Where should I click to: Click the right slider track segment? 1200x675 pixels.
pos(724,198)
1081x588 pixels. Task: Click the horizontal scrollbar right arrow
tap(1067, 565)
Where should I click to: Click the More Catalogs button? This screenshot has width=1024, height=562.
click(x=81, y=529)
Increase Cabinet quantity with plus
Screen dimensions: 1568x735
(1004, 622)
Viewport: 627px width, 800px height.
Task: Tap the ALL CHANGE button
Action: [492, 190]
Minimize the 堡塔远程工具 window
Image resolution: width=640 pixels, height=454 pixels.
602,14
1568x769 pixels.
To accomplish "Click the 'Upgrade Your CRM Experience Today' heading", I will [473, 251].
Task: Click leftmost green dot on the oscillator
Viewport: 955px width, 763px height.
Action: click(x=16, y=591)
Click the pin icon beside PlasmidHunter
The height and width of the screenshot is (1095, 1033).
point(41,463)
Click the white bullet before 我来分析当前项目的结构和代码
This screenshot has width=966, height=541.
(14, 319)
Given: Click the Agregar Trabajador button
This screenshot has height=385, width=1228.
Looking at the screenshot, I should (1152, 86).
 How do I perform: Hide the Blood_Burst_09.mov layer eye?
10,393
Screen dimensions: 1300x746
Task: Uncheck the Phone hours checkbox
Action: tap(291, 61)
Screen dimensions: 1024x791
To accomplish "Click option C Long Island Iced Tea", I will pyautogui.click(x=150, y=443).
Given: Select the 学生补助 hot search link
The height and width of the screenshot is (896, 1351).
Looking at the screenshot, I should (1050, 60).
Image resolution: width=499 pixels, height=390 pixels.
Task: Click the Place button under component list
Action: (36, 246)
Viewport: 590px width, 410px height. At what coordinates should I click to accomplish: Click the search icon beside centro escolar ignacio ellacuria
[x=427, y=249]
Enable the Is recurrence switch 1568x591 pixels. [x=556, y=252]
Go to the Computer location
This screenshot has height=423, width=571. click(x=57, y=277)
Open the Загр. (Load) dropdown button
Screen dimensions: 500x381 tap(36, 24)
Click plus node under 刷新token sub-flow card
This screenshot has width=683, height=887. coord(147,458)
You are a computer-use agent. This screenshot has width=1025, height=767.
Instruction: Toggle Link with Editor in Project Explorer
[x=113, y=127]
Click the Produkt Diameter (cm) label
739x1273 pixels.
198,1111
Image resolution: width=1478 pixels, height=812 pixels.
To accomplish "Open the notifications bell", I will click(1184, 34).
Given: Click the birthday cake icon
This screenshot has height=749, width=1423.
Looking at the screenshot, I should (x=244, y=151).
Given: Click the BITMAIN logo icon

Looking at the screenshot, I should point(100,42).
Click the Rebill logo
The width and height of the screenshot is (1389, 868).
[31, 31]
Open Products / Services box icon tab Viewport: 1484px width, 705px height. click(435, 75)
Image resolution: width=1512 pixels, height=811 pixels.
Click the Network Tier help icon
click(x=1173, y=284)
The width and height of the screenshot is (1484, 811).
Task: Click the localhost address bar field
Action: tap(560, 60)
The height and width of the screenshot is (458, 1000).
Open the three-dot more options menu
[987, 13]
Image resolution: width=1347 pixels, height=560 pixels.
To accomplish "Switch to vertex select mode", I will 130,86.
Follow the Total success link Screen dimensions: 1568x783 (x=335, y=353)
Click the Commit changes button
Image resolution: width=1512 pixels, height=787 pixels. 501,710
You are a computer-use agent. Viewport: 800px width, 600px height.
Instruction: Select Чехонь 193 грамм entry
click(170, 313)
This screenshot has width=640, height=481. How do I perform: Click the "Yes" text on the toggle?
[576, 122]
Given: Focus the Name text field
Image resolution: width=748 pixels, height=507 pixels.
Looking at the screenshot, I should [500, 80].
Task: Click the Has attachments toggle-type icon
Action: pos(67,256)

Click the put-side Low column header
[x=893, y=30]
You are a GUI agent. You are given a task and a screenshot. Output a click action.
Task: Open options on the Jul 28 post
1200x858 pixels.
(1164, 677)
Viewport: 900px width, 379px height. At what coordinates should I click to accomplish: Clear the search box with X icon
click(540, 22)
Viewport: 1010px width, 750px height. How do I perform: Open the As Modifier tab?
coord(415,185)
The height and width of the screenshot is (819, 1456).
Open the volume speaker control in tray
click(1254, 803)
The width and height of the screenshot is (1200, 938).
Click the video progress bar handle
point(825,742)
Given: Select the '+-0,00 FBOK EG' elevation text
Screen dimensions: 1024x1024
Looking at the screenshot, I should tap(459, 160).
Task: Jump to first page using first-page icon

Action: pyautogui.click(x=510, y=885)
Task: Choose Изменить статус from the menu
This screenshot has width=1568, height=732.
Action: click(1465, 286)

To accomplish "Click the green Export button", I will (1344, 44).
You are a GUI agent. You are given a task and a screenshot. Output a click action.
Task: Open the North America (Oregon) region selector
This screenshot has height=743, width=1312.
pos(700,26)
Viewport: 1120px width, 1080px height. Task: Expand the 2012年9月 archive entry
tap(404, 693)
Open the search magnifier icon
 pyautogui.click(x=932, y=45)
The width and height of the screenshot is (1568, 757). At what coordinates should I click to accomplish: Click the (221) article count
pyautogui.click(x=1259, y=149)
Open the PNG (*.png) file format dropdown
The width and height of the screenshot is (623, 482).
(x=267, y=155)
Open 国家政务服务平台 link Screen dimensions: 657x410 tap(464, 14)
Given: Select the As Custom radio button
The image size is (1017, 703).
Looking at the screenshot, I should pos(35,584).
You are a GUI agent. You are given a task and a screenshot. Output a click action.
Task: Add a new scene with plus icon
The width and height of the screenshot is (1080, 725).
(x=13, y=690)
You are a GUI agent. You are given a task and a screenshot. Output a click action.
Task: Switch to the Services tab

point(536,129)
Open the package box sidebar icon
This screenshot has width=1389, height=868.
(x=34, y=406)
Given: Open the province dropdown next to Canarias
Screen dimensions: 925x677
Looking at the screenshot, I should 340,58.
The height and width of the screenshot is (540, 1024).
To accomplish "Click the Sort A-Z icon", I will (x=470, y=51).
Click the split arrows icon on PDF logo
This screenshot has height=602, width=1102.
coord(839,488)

▬▬▬▬▬▬▬▬▬▬

• _Requirement_: In the entries above, find the line holding "Click the pin icon beside PlasmidHunter" and the line holding "Given: Click the Agregar Trabajador button"; print both of them and every line between, exactly, and nothing else.

• _Written response_:
Click the pin icon beside PlasmidHunter
The height and width of the screenshot is (1095, 1033).
point(41,463)
Click the white bullet before 我来分析当前项目的结构和代码
This screenshot has width=966, height=541.
(14, 319)
Given: Click the Agregar Trabajador button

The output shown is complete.